* JOB: Rescale everything from the line containing "Delete current history state with trash icon" down to the line containing "Select the first data point on 05 Aug", both lines included, by writing those lines of data out again with the requests kept and each coordinate in the answers multiplied by 1.25, then rounded to whole numbers with halves going up. Leave the pictures out of your answer.

* DATA SECTION:
==============================
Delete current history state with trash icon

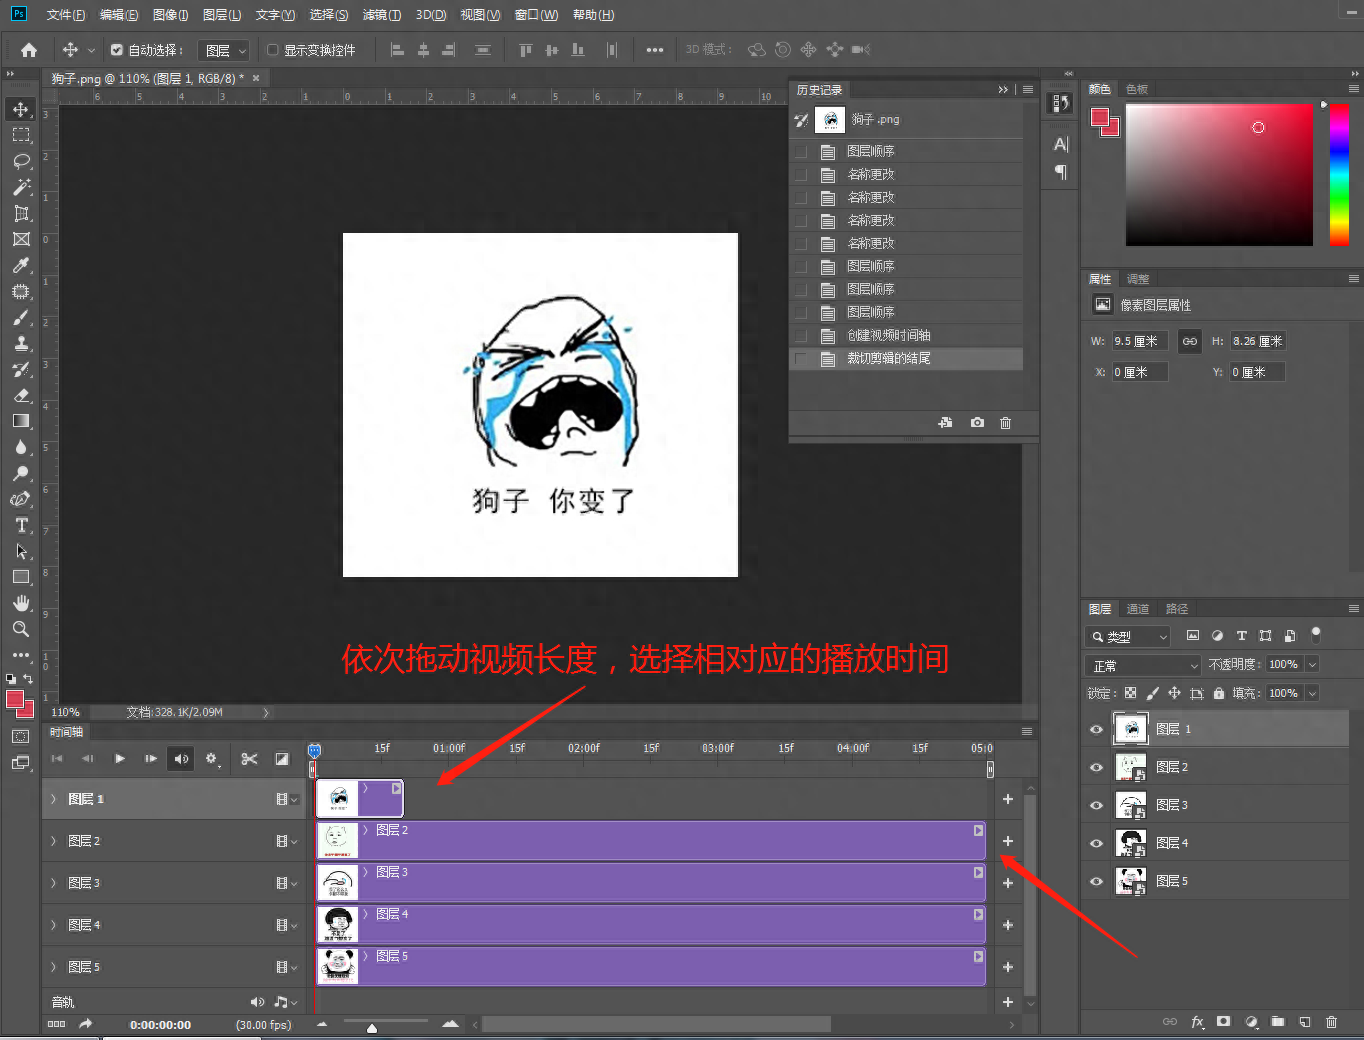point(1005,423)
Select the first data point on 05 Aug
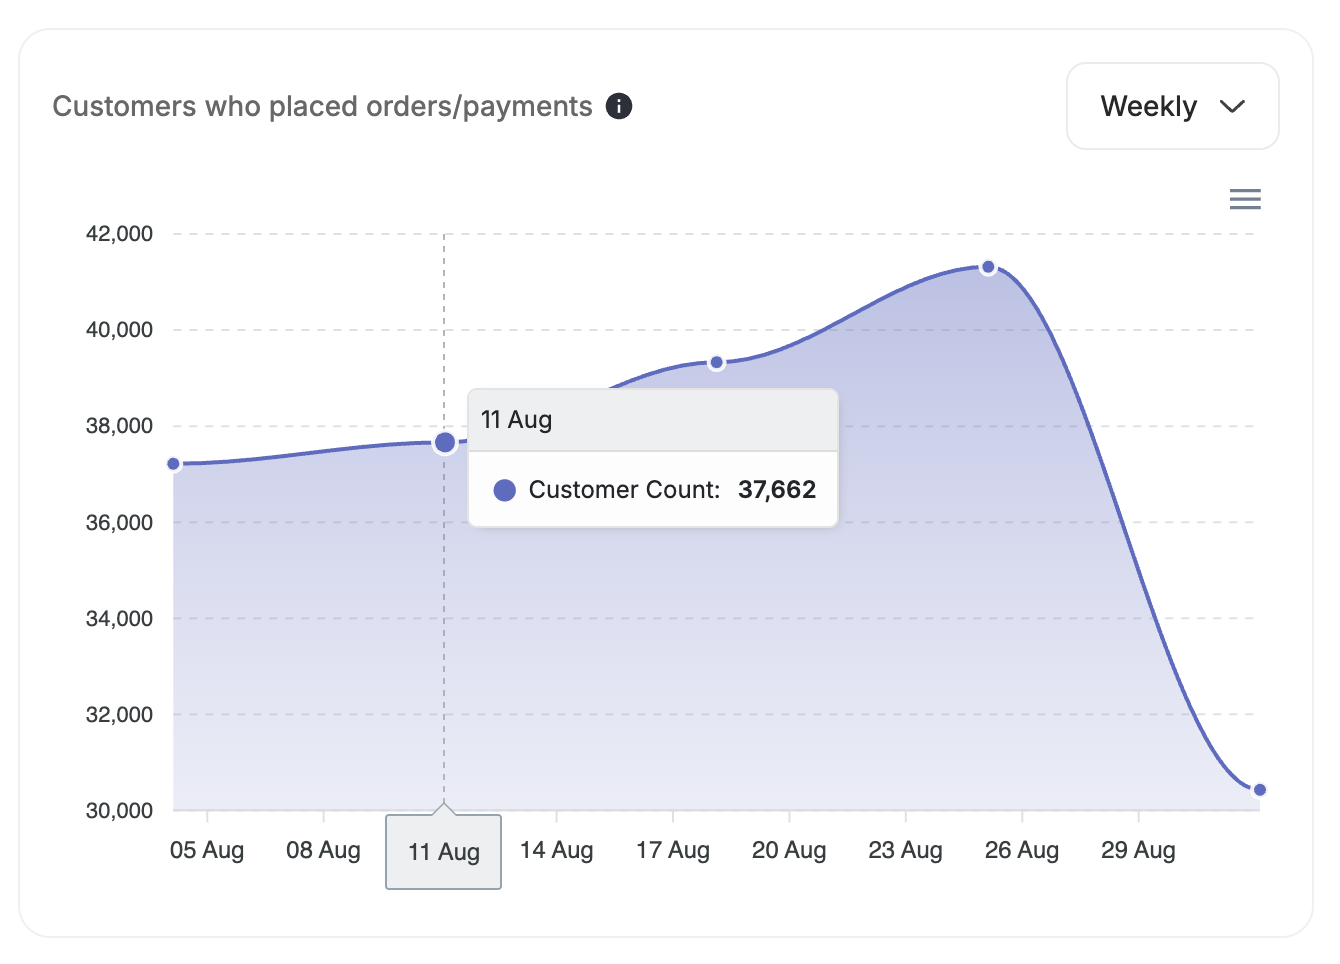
==============================
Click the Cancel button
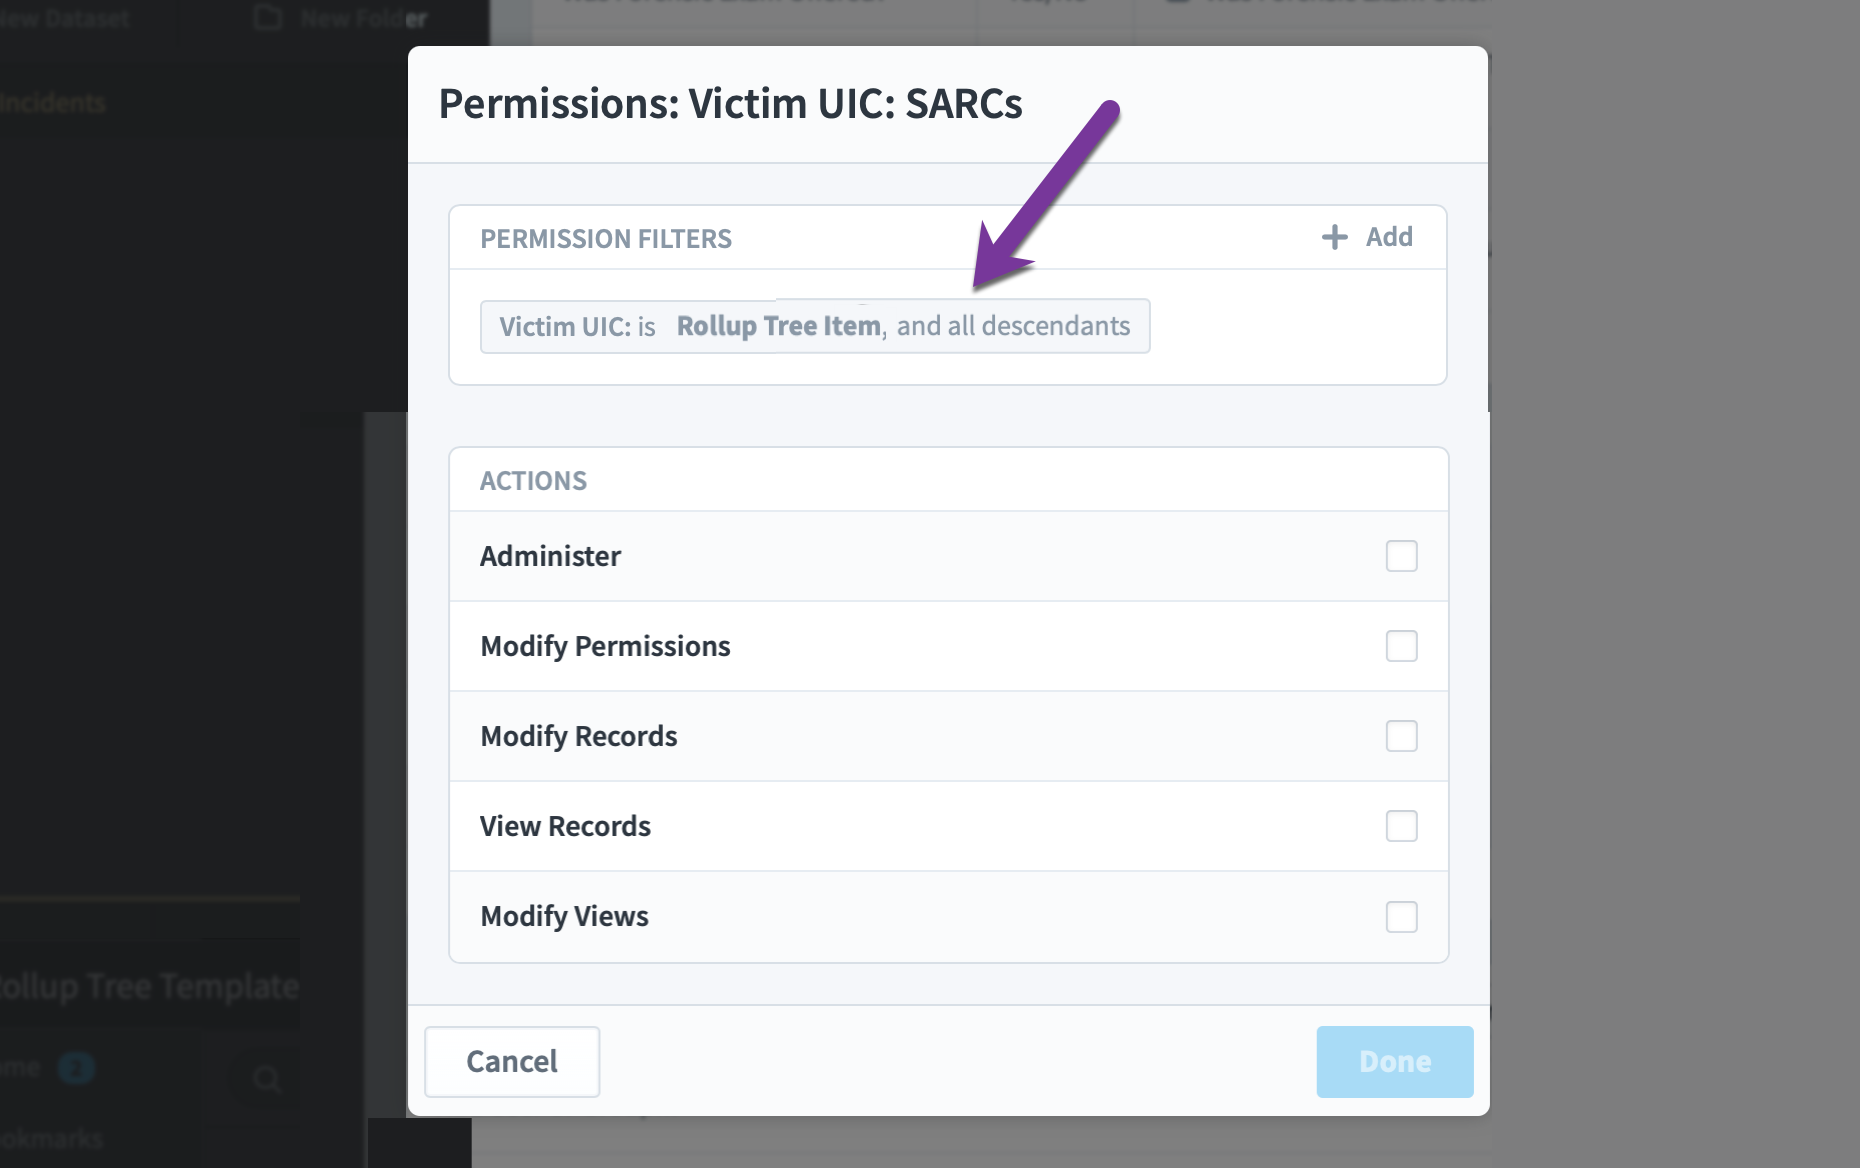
==============================
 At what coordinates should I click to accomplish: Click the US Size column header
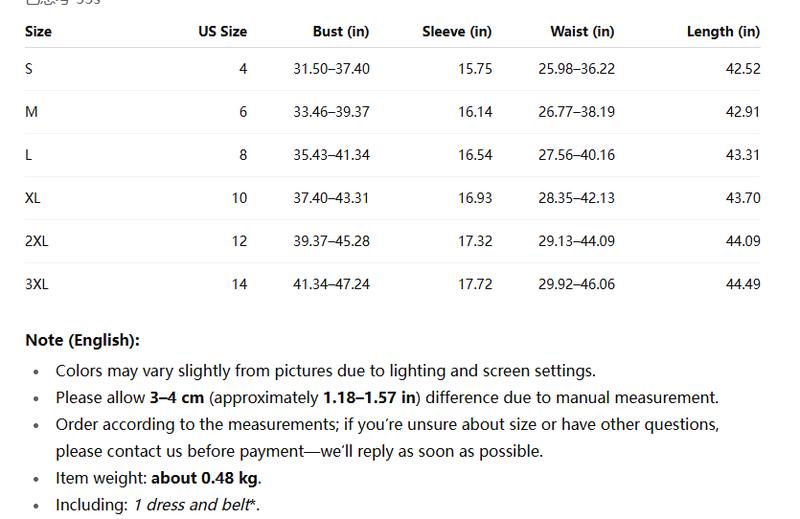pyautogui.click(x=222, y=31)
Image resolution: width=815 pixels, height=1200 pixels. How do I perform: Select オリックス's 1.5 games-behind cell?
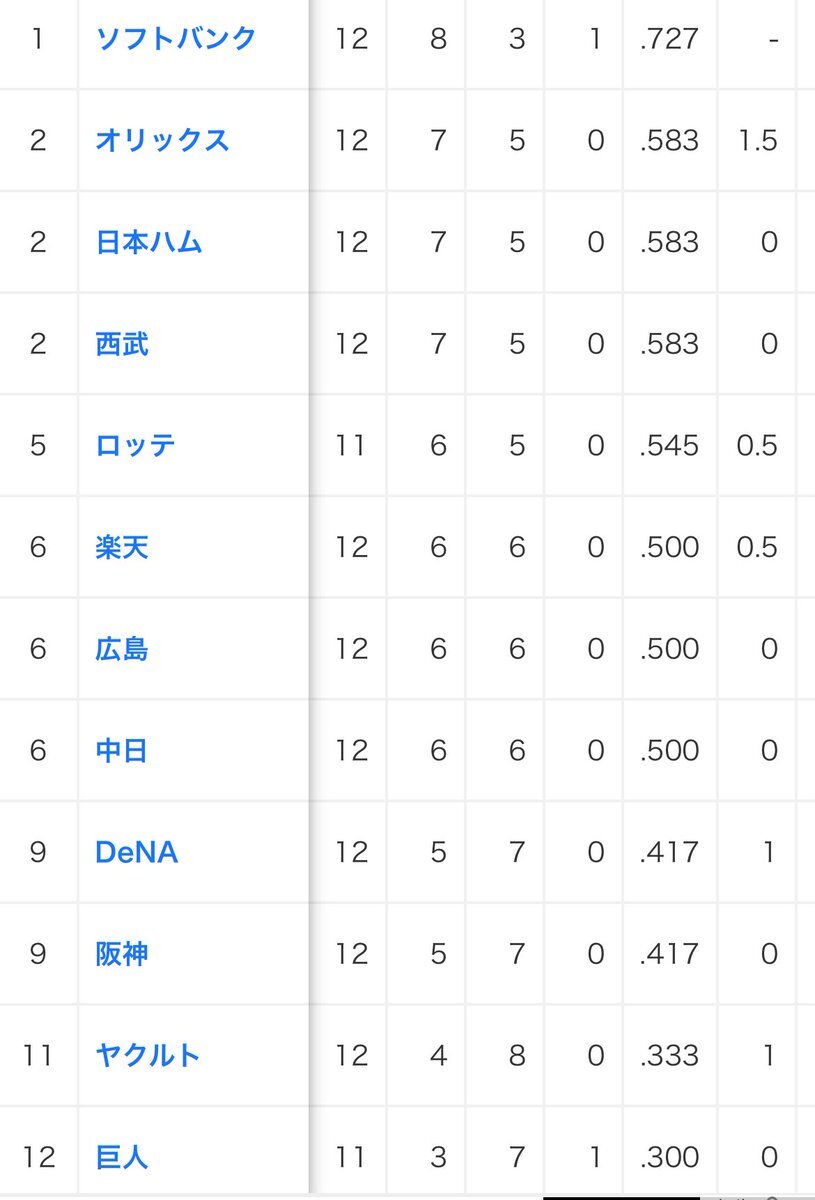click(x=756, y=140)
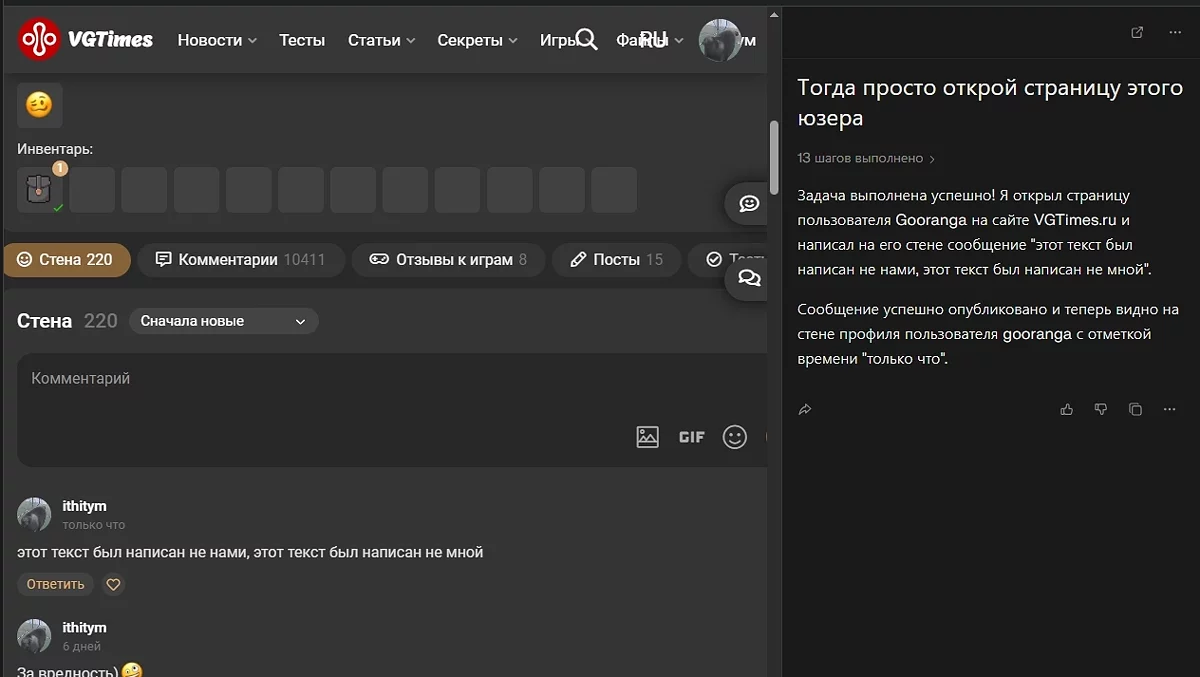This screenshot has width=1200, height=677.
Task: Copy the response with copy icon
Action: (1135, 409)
==============================
* EXPECTED ANSWER:
Delete current history state with trash icon

point(1256,529)
Select the first data point on 05 Aug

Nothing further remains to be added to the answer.